Liderança palestiniana vai à ONU tentar travar planos de “expansão destruidora” do Governo de Netanyahu

O negociador palestiniano, Saeb Erakat, avisou esta quarta-feira que a realização de um controverso projecto de construção de mais habitações num colonato judaico perto de Jerusalém porá “fim ao processo de paz”

“Se Israel decidir começar a construção no sector E1 e avalizar as decisões de colonização, nós consideraremos que decidiu pôr fim ao processo de paz e à solução dos dois Estados”, palestiniano e israelita, vivendo lado a lado, disse Erakat à AFP, depois de ser conhecido que o plano de expansão dos colonatos tinha recebido luz verde de uma comissão do Ministério da Defesa israelita.

O projecto de novas construções no sector E1, que irá ligar o colonato de Ma'ale Adumim a bairros de colonos judaicos em Jerusalém Ocidental, foi apresentado à comissão de planificação do Ministério da Defesa, que lhe deu luz verde, mas um responsável israelita disse à AFP, sob anonimato, que “o acordo final deverá ser dado a nível político”.

Este projecto cortaria em duas partes a Cisjordânia e deixaria este território isolado de Jerusalém, comprometendo a viabilidade de um futuro Estado palestiniano.

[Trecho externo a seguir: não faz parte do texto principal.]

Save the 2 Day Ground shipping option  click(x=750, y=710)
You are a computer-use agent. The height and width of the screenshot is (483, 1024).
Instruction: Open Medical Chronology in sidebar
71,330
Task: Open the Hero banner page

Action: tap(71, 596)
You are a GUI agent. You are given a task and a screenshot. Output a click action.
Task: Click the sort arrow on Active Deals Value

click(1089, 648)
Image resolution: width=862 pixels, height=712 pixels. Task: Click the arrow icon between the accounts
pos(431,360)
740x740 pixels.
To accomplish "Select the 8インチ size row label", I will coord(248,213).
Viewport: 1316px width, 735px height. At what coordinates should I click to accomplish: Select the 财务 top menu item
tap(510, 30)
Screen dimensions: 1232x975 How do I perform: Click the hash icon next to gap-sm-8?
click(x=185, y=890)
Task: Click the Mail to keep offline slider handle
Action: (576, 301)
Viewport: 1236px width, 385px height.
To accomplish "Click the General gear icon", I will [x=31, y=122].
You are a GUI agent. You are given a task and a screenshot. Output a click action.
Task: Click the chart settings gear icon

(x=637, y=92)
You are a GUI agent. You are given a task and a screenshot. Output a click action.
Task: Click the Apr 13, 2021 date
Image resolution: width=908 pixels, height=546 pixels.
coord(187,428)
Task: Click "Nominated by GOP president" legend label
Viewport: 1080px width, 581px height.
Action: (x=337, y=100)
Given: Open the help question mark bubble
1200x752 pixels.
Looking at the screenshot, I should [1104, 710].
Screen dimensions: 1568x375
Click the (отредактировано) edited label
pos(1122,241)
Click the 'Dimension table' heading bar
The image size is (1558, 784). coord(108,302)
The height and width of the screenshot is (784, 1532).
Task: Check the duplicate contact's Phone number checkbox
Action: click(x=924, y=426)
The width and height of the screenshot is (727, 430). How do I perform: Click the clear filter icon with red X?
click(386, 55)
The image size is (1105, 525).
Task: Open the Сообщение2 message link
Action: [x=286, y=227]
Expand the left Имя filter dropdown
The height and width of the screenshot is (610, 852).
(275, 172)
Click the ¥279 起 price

A direcção palestiniana, que efectuou uma reunião na terça-feira à noite sob a liderança do Presidente Mahmoud Abbas, anunciou que vai, “a título de uma primeira medida, recorrer ao Conselho de Segurança da ONU em nome do Estado da Palestina, para pedir uma resolução que obrigue Israel a travar as suas decisões de expansão destruidoras e todas as formas de colonização.”

O primeiro-ministro israelita, Benjamin Netanyahu, anunciou novas construções em diversos colonatos, incluindo no sector E1, como forma de sanção contra a atribuição à Palestina do estatuto de Estado observador nas Nações Unidas no dia 29 de Novembro.